Did you know it’s a special day in our country today? It’s Juneteenth!

I hadn’t known about this important holiday until last year. I’m not alone. There are many folks, especially white folks, who haven’t heard about it.

Juneteenth, also known as Freedom Day, commemorates the announcement of the abolition of slavery in Texas on June 19th, 1865. Those who are acquainted with history might realize that’s a full two and a half years after the Emancipation Proclamation went into effect. The news apparently traveled very, very slowly.

Juneteenth celebrations were first local to Texas but because of the Great Migration they started to take root all over the nation.  They took on particular significance during the Civil Rights Movement. Today it is a recognized state holiday in most states and there are celebrations nationwide.

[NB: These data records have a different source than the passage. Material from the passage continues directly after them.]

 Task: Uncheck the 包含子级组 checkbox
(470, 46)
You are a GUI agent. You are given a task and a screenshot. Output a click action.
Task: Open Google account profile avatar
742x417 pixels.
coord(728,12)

Henry Louis Gates points out that there were many other dates that could have been chosen to celebration emancipation. The proximity to 4th of July however draws an important contrast between the various stories of independence in our country. Most of my life I’ve celebrated and considered July 4th to be an American holiday equally applicable to all Americans. But of course it is not. American experiences of freedom, independence, and liberation are very divergent. We don’t have one shared independence story. There are many.

Recently, I’ve been thinking a lot about the distinctions between a proclamation of independence and a proclamation of emancipation. Do they create the same kind of freedom? Do those who declared independence still experience painful vestiges of British colonialism hundreds of years later? On the other hand, do those who heard the declaration of emancipation still experience the vestiges of enslavement hundreds of years later? What does July 4th mean for people who have been always been American but not always or entirely free?

In an article for PBS Gates quotes Frederick Douglas from 1852, “What, to the American slave, is your 4th of July? I answer; a day that reveals to him, more than all other days in the year, the gross injustice and cruelty to which he is the constant victim. To him, your celebration is a sham; your boasted liberty, an unholy license; your national greatness, swelling vanity.”

The story and existence of Juneteenth has been a helpful way for my family to nuance and explore the notion of freedom, emancipation, and independence in America. It’s helped us to open up a conversation about the different experiences of freedom in our country, and how easy it could be (for us) to pretend that our individual story is broadly representative of everyone’s.

We used the following two books as a way to begin and deepen those conversations.

BOOKS:

All Different Now
Juneteenth for Mazie

I’m glad my children will have the opportunity to learn about this special celebration decades earlier than I did. Hopefully it will help them be better attuned to other people’s stories of independence, as well as their own.